Re: [PATCH 4/4] CSE: improve hashing of non-commutative binops

Luc Van Oostenryck <luc.vanoostenryck@xxxxxxxxx> · Thu, 23 Feb 2017 15:13:14 +0100

On Thu, Feb 23, 2017 at 08:39:17PM +0800, Christopher Li wrote:
> On Fri, Feb 17, 2017 at 7:12 AM, Luc Van Oostenryck
> <luc.vanoostenryck@xxxxxxxxx> wrote:
> > During CSE equivalent instructions should hash to the same value
> > but we should also try to *not* hash to the same value instructions
> > that cannot be equivalent.
> > For commutative ops this means that the hash function should itself
> > be commutative/symmetrical regarding the exchange of its operands.
> > This is already the case but the current hash function is symmetrical
> > for all binops, not only the commutative ones. Thus expressions like
> > 'a - b' and 'b - a' hash to the same value while it should be the case
> > only when 'a == b'.
> >
> > Fix this by changing the hashing of non-commutative binops so that it
> > is anti-symmetrical regarding the exchange of operands while keeping
> > commutative ones symmetrical.
> >
> > This change have no functional effects (in the sense that it shoudl
> > CSE exactly the same instructiosn as before), it should only improve
> > the efficiency of the hashing+comparing.
> >
> > Note: on the 5000+ test set I'm using, I can't see any significant
> >   speedup which is quite normal since most of the functions therein
> >   have (much) less instructions than the size of the hash table.
> >   The effect of this patch should only be on much bigger functions.
> 
> I apply and push this series to sparse-next.
I don't see them yet, but it's not important.

> Just curious if there is test case can show the performance increase.
I don't have such test case. To see any effect you would need a
function with a number of instructions quite large relatively to
the size of the hash table. It's even worse than that, it's the
number of pair of dual instructions (like 'a - b' / 'b - a') that
should be large (and to see a significant relative difference,
those pairs should also be a significant proportion of the total
numbers of instructions).

If needed I could try to build some artificial cases to determine
when a difference appears but ... (see below).

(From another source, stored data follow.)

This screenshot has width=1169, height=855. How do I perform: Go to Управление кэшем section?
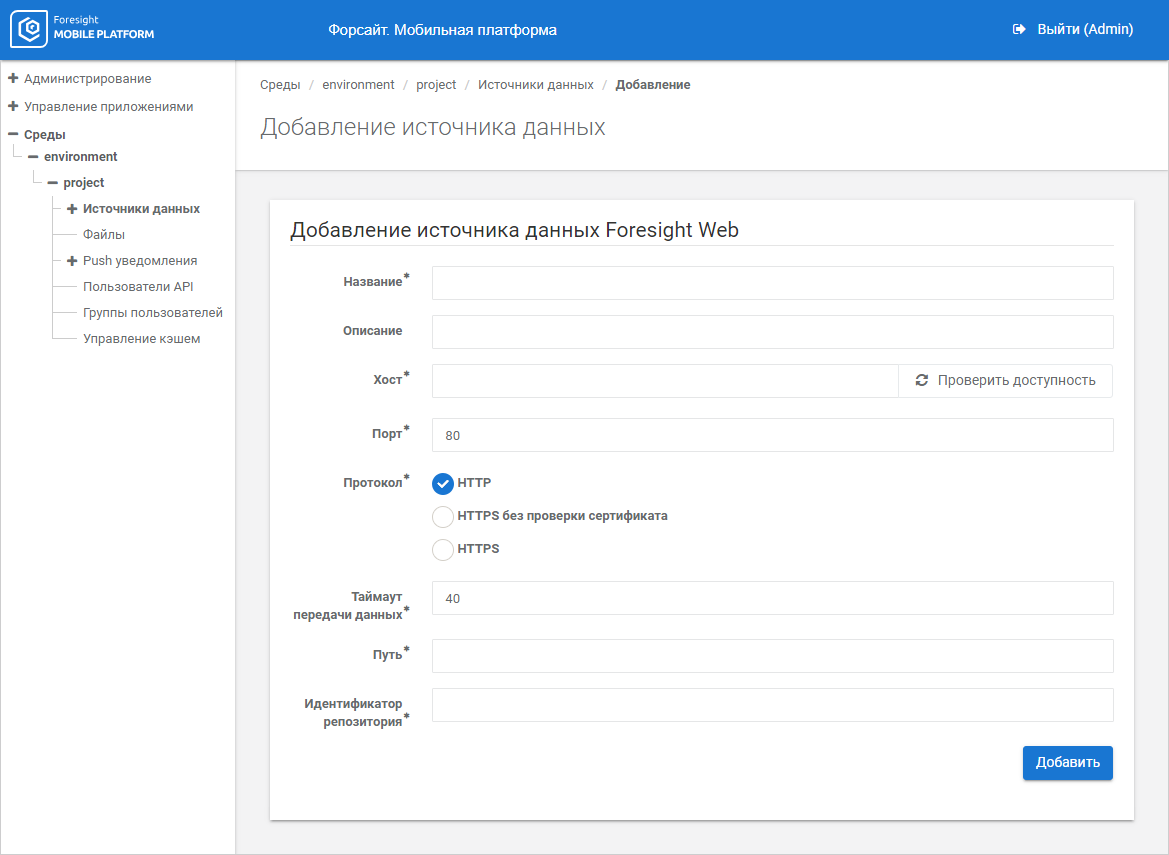(141, 339)
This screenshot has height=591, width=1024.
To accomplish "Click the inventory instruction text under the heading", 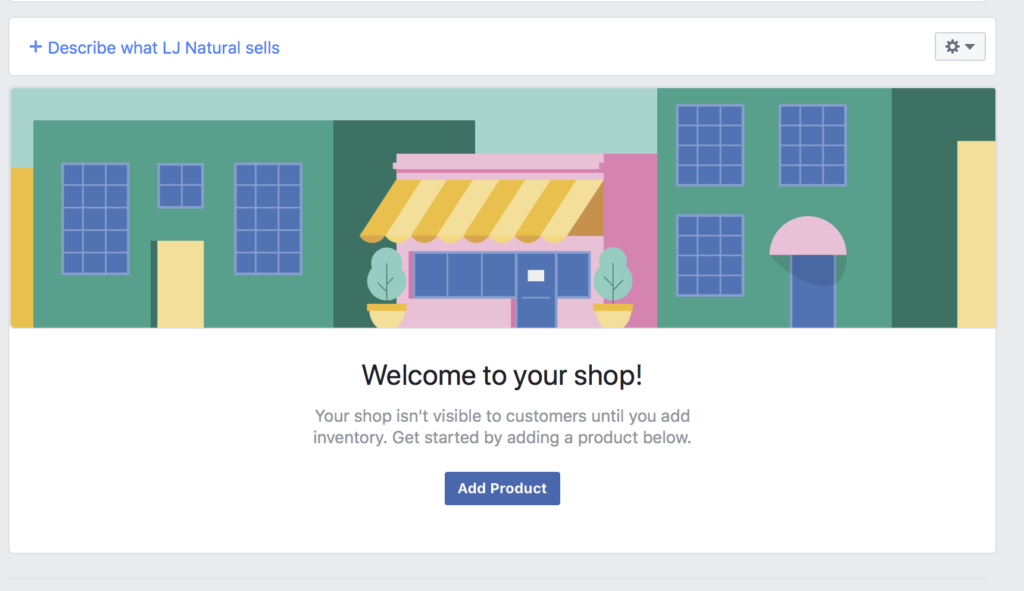I will click(x=502, y=427).
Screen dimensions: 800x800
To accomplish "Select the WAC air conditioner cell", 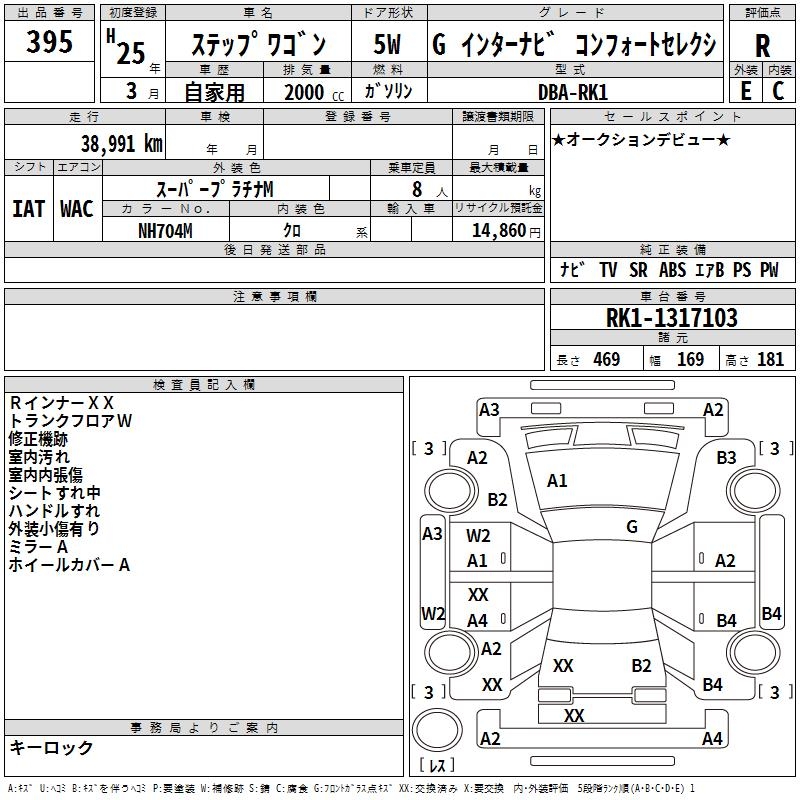I will (77, 208).
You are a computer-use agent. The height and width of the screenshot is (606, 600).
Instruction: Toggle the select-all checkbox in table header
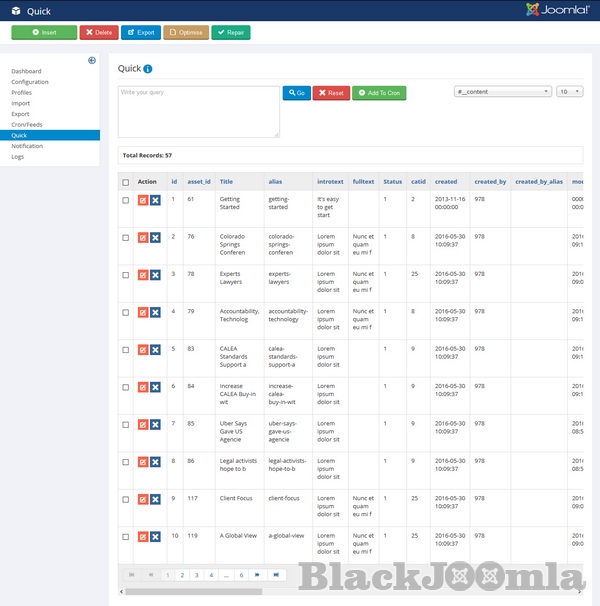tap(125, 182)
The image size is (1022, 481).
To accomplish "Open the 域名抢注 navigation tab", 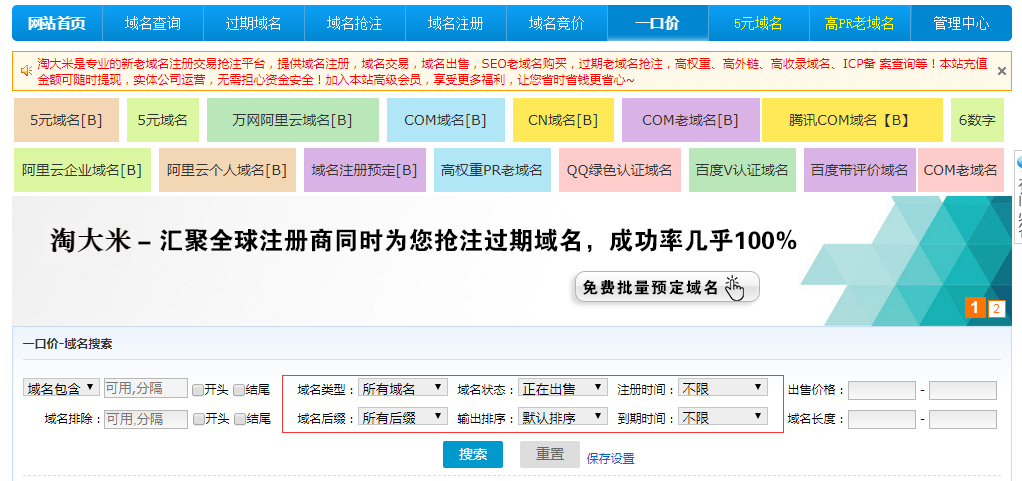I will (354, 23).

> As far as I can tell, this patch has down side as well, it hash the non
> commutative operation *twice*.
Sure it has some down fall but I it's not true that they are now
hashed twice. The number of operations is exactly the same as for
the commutative ones: each of src1 & src2 are 'hashed' together with
the opcode and the instruction size (and the hash() function is
essentially a no-op, not a costly thing anyway). The difference
between the two cases is that for commutative instructions src2
is first hashed and then there is a fall-through to the unary ops
to add src1's hash.
The down side is only a slight increase in code complexity.

> If for most of the case this actually
> is the higher cost we might want to keep the old behavior.
I can redo my tests and give the numbers but the measurements
I made didn't didn't showed any significant differences:
no speedup but also no slowdown.

That said, I completly agree that there is not much justification
to this patch. The only reason I made it was because when I modified
the code for the commutative case (which don't give a speedup but
eliminate more common expression) I took a look at the non-commutative
situation and said to myself something like: "Oh, they are hashed
symmetrically, like the commutative ones, that's not very logical".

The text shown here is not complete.